The controller said he must conserve what little cash the state has to be able to make constitutionally required payments to schools and interest payments to state bondholders.
"This is a very painful decision," Chiang said. "It pains me to pull this trigger, but it is an action that is critically necessary."
The state's cash situation is somewhat analogous to your family emptying its checking account, drawing down the savings account to cover checks, and only having enough left to pay either the mortgage or the utility bill.
Of course you could then file for bankruptcy protection. Under federal law, the state can't do that, but it can do something you can't: Issue IOUs.
Known formally as "registered warrants," the state's IOUs are just that. Someone – a vendor, a landlord, the water company – who is owed money by a California government agency gets a piece of paper that says the state owes them money, and will pay them the amount plus interest at some point in the future.
The only time since the Great Depression that the state has issued IOUs was in 1992, and it wasn't a pretty sight. About 1.6 million of them, worth a total of $3.8 billion, were issued during a two-month budget tiff between then-Gov. Pete Wilson and legislators.
Instead of paychecks, about 100,000 state workers got IOUs, which proved somewhat harder to cash. After the first month, many of the state's major banks quit accepting the warrants, saying the 5 percent interest they were paid wasn't worth the arduous processing needed to redeem them.
And after state employees sued, a federal judge ruled that paying workers with IOUs violated federal labor law. The state agreed in 1996 to give the affected workers extra paid vacation to compensate.
If IOUs are issued this year, they won't go to state workers. They also might not be accepted by many banks.
Beth Mills, a spokeswoman for the California Bankers Association, said the group's members still had "a lot of technical and operational questions we're trying to get some resolution on" about IOUs.
Mills said those include how secure they would be from counterfeiting, how many there might be, and how easy it would be for banks to redeem them, since banks now do most of their transactions electronically, as opposed to the paper-trail way things were done in 1992.
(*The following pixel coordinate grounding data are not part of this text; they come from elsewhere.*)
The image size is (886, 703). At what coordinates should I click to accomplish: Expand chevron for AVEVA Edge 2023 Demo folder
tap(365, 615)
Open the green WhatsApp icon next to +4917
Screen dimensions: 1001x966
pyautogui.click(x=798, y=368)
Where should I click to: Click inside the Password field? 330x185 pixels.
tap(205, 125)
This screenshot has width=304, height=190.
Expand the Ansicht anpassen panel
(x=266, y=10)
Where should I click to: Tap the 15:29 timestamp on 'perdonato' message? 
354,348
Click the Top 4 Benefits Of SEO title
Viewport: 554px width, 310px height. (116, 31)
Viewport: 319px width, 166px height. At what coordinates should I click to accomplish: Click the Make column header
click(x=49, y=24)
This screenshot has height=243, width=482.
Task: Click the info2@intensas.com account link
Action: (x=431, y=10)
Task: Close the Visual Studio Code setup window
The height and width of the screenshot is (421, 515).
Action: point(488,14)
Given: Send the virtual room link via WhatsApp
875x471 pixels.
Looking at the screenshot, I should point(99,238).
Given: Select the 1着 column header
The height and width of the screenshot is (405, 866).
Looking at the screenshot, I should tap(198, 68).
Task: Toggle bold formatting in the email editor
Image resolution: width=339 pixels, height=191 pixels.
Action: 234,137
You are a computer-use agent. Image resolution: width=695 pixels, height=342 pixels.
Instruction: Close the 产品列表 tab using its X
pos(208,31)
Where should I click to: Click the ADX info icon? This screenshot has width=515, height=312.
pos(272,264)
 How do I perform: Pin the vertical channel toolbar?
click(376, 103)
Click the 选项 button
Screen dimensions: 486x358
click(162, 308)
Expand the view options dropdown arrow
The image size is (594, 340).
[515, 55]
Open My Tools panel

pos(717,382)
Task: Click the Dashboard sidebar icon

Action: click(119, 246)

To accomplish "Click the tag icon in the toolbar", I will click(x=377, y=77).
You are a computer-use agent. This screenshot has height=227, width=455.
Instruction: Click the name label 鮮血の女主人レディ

Chiang said IOUs won't be needed in February or March, and that he hopes like heck to avoid them altogether.
"Registered warrants create a whole other level of complexity and legal peril," he said.
For one thing, warrants would have to have a set maturity date on them, which would lock the state into making good on them whether it had the money or not.
If they didn't have a date, they could legally go to the head of the line for redemption whenever the state had cash on hand. That could jeopardize the state's ability to make education payments or bond payments.
Defaulting on those, Chiang said, "would have tremendous devastation, not only today, but for future generations."
California has never defaulted on a bond payment.
Of course the fact that IOUs still may be a few months away is of limited consolation to those who will be out of luck if Chiang pulls the no-payment trigger next week.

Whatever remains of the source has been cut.